Okamoto's space for the first Painlev\'e equation in Boutroux coordinates

TL;DR

This paper analyzes the asymptotic behavior of solutions to the first Painlevé equation using Okamoto's space, revealing properties of the solution set and employing complex geometric techniques.

Contribution

It provides a detailed geometric analysis of the solution space for the first Painlevé equation using explicit blow-up constructions of Okamoto's space.

Findings

The complex limit set of solutions is non-empty, compact, and invariant.

Infinity set acts as a repellor for the dynamics.

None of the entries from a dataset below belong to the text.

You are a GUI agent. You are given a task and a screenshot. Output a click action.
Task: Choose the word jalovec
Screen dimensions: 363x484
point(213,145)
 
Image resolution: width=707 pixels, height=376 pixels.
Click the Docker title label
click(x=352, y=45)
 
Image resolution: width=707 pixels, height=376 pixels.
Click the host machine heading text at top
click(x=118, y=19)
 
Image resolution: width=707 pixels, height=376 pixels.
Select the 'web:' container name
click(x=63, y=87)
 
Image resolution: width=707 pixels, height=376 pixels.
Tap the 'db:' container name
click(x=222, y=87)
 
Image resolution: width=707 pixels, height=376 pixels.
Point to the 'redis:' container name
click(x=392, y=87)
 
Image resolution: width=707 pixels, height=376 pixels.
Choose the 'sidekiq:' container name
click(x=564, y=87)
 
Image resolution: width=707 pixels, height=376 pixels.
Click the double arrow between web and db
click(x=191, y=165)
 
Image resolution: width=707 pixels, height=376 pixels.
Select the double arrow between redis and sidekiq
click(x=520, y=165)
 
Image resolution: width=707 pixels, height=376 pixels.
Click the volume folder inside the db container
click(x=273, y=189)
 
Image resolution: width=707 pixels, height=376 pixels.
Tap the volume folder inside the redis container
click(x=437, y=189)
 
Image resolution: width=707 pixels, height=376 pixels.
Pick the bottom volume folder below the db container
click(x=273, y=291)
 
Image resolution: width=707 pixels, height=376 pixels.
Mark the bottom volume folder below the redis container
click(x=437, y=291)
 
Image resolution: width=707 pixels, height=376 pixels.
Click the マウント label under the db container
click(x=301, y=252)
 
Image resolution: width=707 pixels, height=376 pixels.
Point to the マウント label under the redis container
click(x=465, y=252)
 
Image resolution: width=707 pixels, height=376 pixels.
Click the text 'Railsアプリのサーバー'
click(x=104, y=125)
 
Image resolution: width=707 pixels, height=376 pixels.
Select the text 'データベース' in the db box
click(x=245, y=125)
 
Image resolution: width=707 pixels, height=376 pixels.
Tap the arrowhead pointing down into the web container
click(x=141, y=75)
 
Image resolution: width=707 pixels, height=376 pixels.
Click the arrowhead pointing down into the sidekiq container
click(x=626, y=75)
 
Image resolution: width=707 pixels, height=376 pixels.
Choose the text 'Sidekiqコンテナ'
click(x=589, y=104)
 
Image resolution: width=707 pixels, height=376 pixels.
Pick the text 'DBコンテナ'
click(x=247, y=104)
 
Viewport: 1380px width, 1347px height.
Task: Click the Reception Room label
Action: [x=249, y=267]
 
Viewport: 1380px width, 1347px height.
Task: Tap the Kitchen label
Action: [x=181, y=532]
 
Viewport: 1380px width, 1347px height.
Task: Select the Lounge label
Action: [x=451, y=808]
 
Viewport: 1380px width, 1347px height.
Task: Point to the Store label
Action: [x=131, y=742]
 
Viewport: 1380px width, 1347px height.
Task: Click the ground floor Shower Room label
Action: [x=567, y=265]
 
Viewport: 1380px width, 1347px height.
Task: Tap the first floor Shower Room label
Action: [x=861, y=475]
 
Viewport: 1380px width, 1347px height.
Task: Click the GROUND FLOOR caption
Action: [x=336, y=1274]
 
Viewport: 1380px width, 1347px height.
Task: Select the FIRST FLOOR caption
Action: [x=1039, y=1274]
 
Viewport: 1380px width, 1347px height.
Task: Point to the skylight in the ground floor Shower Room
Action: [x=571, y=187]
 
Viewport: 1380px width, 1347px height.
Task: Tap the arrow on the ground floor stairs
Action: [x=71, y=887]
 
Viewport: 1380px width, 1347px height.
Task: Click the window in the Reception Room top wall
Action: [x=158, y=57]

New proofs for solutions near equilibrium points.

Abstract

We study the completeness and connectedness of asymptotic behaviours of solutions of the first Painlev\'e equation $\op{d}^2y/\op{d}x^2=6\, y^2+ x$, in the limit $x\to\infty$, $x\in\C$. This problem arises in various physical contexts including the critical behaviour near gradient catastrophe for the focusing nonlinear Schr\"odinger equation. We prove that the complex limit set of solutions is non-empty, compact and invariant under the flow of the limiting autonomous Hamiltonian system, that the infinity set of the vector field is a repellor for the dynamics and obtain new proofs for solutions near the equilibrium points of the autonomous flow. The results rely on a realization of Okamoto's space, i.e., the space of initial values compactified and regularized by embedding in $\C\Proj 2$ through an explicit construction of nine blow-ups.